*Excerpt to read*
[Start of Attachment]
Alex Fourie has a simple goal in mind, and that’s what led the PGA golf instructor to form a partnership with Highland Park Golf Course.

“We’re looking forward to growing the game of adaptive golf in Alabama and in Birmingham in particular,” Fourie said.

Highland Park, Alabama’s top municipal course, and Fourie, the No. 1 one-armed adaptive golfer in the world and a certified PGA golf instructor, announced the partnership on May 31.

As part of the agreement, Highland Park will be Fourie’s home course and the course logo will appear on his competitive apparel and golf bag. Fourie will assist the Highland Park junior programs and help Highland Park instructors teach the course’s monthly disabled veterans clinic. Fourie also will make regular social media posts from or about Highland Park Golf Course.

“I’m excited about it,” Fourie said. “I love Highland. It’s a dream come true, a culmination of a lot of hard work, dreaming, planning and executing, too. It gives me an opportunity to give people a chance to not see their limitations.”
[End of Attachment]
*Dataset extract*
[Start of Attachment]
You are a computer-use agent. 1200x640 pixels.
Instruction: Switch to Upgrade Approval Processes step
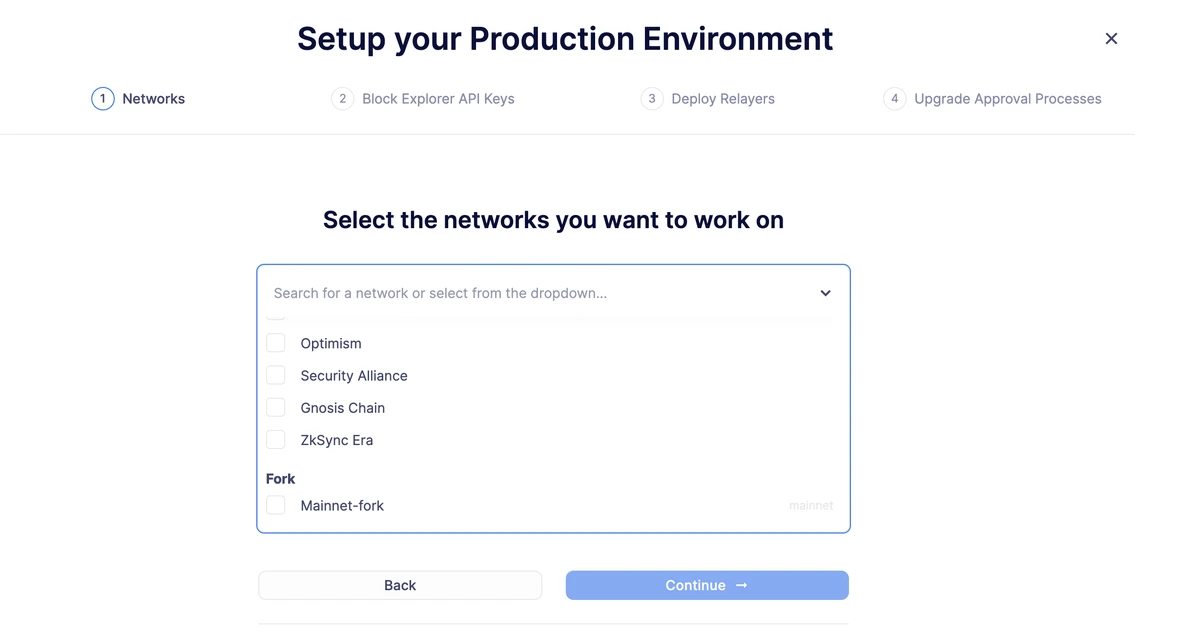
[End of Attachment]
*Exercise directions*
In the article about Alex Fourie's partnership with Highland Park Golf Course, which monthly clinic will he help the course's instructors teach?

*Task response*
The course's monthly disabled veterans clinic.